TEXT -
/---
Als Sommerkind trage ich die Sonne im Blut. Bei gutem Wetter in der Bude zu hocken, grenzt für mich an Gotteslästerung. Mich erdrückt die Wärme nicht, mich deckt sie zu. Na schön, zu viel des Zudeckens tut bisweilen auch nicht gut, und so rettete ich mich eines Tages völlig sonnenzermatscht unter einen Baum im Bochumer Westpark.

Sommerkind im Sommerloch

Als ich aufwachte, verfing sich mein Blick in der zerfurchten Fassade der Jahrhunderthalle, die in sicherer Entfernung thronte. Um mich herum war nicht als Wiese und Feierabendstimmung. Kinder spielten Ball und Erwachsene stolperten über Balancierseile, aufgespannt zwischen Baumstämmen. Es war die Zeit der Bierdosen und Einweggrills, und so lange es noch keinen fleischlosen Tag in der Woche gibt und die NSA davon nichts mitbekommt…wie war das noch? Ach ja, Welcome to the Sommerloch.
\---
AUFGABE 1 -
Beantworten Sie diese Fragen zum Text über das Sommerloch:
(a) Wohin rettet sich die erzählende Person eines Tages?
(b) Welche Fassade sieht die erzählende Person beim Aufwachen?
(c) Zwischen was sind die Balancierseile aufgespannt?
AUFGABE 2 -
Erklären Sie anhand des Textes über das Sommerloch, warum sich die erzählende Person unter einen Baum rettet.
AUFGABE 3 -
Schreiben Sie aus dem Text über das Sommerloch den Abschnitt von „Sommerkind im Sommerloch“ bis einschließlich „to the Sommerloch.“ wörtlich ab.

Extrahierte Dateneinträge -
/---
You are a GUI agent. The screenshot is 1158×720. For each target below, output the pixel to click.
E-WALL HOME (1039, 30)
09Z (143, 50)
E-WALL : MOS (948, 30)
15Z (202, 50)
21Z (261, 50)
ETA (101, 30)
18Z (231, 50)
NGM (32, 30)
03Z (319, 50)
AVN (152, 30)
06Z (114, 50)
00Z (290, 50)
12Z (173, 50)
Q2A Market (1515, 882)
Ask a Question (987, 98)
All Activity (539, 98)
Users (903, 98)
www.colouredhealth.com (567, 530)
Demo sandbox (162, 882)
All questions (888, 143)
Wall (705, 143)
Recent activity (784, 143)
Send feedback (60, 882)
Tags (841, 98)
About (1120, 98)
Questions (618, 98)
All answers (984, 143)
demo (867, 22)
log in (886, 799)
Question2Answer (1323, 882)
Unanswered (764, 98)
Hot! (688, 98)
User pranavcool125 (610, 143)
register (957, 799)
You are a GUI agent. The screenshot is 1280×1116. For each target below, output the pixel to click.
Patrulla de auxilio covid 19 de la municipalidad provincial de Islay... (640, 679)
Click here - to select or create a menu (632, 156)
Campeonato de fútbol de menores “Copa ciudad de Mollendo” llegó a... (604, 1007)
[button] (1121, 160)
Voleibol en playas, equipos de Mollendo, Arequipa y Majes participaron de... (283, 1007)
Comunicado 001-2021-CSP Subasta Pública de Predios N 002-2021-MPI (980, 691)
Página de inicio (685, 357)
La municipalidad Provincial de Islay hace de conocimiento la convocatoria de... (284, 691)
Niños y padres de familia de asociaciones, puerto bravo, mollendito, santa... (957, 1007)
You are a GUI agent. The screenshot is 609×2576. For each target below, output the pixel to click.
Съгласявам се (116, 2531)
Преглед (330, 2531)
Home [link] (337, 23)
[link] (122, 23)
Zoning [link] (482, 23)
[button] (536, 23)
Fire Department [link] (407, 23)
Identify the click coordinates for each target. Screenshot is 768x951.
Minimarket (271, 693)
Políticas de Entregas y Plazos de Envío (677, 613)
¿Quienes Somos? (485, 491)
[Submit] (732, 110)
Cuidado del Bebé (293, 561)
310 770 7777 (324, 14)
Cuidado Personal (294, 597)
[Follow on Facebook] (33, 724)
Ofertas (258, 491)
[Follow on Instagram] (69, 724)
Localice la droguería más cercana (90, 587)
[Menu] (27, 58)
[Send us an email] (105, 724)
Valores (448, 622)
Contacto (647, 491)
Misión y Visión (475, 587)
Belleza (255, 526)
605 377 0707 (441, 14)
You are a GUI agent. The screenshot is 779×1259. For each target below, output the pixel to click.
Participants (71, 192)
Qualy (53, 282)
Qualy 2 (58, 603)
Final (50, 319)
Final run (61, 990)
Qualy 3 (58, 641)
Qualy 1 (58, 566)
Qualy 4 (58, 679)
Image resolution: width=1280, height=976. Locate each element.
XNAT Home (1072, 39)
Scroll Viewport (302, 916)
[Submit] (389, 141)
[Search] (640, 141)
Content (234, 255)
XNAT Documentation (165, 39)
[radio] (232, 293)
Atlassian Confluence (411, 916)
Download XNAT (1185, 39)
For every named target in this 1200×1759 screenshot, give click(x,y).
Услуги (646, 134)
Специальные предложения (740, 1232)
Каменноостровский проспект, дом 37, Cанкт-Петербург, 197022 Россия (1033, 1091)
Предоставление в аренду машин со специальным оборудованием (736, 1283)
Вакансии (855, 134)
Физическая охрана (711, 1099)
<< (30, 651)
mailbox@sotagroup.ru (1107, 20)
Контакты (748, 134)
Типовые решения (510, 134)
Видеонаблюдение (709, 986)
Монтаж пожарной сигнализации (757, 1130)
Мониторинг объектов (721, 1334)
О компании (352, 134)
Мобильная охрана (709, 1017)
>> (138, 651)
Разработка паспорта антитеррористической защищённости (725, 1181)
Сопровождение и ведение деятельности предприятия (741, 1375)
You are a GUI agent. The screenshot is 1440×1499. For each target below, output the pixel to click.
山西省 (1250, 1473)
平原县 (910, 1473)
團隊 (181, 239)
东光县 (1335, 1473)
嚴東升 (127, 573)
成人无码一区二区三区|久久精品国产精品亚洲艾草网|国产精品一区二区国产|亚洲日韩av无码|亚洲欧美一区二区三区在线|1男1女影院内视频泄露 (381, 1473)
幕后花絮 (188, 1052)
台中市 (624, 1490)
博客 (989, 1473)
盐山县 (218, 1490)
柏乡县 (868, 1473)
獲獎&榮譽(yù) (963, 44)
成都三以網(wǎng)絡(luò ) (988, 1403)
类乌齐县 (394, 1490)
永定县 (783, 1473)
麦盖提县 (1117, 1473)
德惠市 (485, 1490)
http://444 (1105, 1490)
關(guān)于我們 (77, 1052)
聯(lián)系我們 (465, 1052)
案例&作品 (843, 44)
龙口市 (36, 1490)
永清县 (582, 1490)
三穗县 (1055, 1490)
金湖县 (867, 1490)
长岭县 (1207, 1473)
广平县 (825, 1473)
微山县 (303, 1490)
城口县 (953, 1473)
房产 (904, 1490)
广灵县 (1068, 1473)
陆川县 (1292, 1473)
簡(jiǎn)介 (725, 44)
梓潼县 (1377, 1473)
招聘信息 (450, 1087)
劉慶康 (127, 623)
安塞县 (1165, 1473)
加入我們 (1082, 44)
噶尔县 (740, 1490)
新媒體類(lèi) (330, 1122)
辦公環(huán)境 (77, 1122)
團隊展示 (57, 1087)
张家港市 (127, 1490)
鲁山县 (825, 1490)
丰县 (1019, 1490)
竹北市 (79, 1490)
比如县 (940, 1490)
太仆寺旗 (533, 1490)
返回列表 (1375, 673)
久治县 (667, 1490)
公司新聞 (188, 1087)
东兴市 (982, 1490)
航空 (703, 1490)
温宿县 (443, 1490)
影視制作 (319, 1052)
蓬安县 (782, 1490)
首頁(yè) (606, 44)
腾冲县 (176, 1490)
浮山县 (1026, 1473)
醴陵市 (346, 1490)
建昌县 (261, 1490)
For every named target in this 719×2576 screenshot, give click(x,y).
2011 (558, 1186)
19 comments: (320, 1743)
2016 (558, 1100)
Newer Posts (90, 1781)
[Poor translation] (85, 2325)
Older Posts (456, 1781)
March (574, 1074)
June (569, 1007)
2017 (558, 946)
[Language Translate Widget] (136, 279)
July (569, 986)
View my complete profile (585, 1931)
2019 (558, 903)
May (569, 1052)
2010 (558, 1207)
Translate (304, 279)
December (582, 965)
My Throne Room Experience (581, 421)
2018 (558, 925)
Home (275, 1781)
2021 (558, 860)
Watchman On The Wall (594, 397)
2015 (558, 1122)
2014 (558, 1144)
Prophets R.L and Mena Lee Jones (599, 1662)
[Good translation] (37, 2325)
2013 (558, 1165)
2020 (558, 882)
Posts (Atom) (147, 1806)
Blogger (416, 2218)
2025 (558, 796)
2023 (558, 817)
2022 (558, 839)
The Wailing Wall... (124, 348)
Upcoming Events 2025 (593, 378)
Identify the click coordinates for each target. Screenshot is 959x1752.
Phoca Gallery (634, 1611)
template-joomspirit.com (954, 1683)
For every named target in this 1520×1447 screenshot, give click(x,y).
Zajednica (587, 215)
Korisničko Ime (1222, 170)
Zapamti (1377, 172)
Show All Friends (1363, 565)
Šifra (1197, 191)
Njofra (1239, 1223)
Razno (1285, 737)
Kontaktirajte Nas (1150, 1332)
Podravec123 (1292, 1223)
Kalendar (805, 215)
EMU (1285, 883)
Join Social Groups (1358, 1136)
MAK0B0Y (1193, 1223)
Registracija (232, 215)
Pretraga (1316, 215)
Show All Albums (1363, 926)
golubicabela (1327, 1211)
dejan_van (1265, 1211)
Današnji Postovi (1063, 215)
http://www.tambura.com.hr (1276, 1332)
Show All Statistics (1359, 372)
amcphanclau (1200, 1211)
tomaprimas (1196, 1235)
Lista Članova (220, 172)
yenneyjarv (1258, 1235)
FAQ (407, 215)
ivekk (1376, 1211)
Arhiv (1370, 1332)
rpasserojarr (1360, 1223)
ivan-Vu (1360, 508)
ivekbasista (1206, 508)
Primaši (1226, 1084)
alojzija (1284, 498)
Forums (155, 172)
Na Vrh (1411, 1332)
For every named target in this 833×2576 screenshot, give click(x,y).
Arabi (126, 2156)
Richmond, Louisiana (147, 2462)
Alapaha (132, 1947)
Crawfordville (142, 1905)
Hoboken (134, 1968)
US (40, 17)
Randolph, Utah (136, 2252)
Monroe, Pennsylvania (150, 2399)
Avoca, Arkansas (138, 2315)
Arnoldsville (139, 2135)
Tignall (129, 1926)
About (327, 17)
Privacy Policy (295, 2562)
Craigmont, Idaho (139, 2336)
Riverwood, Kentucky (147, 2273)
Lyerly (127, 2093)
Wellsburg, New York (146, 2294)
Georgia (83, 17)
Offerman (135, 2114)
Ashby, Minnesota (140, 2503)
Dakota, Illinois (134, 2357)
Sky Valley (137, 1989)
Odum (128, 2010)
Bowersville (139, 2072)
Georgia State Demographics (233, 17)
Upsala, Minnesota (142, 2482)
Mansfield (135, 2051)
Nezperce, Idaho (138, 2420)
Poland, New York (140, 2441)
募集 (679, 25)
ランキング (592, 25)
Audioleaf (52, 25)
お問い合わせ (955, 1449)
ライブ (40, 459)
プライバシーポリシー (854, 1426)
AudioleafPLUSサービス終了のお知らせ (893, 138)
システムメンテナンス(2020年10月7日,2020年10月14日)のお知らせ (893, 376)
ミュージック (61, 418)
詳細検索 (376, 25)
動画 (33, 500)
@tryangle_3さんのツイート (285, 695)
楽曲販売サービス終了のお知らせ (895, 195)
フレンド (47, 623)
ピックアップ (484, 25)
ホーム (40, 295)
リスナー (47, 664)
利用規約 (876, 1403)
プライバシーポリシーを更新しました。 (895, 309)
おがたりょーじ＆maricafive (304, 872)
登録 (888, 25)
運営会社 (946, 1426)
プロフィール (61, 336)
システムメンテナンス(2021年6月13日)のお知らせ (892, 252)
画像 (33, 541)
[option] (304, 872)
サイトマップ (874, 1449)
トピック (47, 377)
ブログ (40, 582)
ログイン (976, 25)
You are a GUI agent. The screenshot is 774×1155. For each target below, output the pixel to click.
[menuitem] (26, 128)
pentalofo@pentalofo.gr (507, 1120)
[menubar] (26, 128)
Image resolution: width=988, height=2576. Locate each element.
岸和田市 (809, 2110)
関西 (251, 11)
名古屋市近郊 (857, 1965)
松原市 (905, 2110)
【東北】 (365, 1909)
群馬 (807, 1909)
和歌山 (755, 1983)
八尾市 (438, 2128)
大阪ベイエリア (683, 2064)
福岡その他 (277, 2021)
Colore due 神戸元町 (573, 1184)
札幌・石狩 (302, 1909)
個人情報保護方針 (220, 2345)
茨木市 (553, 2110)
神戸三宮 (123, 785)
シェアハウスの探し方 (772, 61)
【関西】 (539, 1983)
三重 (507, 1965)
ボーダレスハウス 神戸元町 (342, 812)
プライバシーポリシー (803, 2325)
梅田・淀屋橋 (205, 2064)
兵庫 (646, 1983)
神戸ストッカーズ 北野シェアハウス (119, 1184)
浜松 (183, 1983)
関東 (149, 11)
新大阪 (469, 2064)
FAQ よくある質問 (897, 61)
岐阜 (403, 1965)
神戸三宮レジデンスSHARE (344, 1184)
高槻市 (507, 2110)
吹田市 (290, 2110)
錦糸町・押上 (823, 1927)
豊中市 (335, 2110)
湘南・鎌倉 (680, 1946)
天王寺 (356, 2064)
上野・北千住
\---
ANTWORT 1 -
(a) Unter einen Baum im Bochumer Westpark.
(b) Die zerfurchte Fassade der Jahrhunderthalle.
(c) Zwischen Baumstämmen.

ANTWORT 2 -
Zu viel des Zudeckens durch die Wärme tut bisweilen nicht gut. Deshalb rettete sich die erzählende Person völlig sonnenzermatscht unter einen Baum im Bochumer Westpark.

ANTWORT 3 -
Sommerkind im Sommerloch

Als ich aufwachte, verfing sich mein Blick in der zerfurchten Fassade der Jahrhunderthalle, die in sicherer Entfernung thronte. Um mich herum war nicht als Wiese und Feierabendstimmung. Kinder spielten Ball und Erwachsene stolperten über Balancierseile, aufgespannt zwischen Baumstämmen. Es war die Zeit der Bierdosen und Einweggrills, und so lange es noch keinen fleischlosen Tag in der Woche gibt und die NSA davon nichts mitbekommt…wie war das noch? Ach ja, Welcome to the Sommerloch.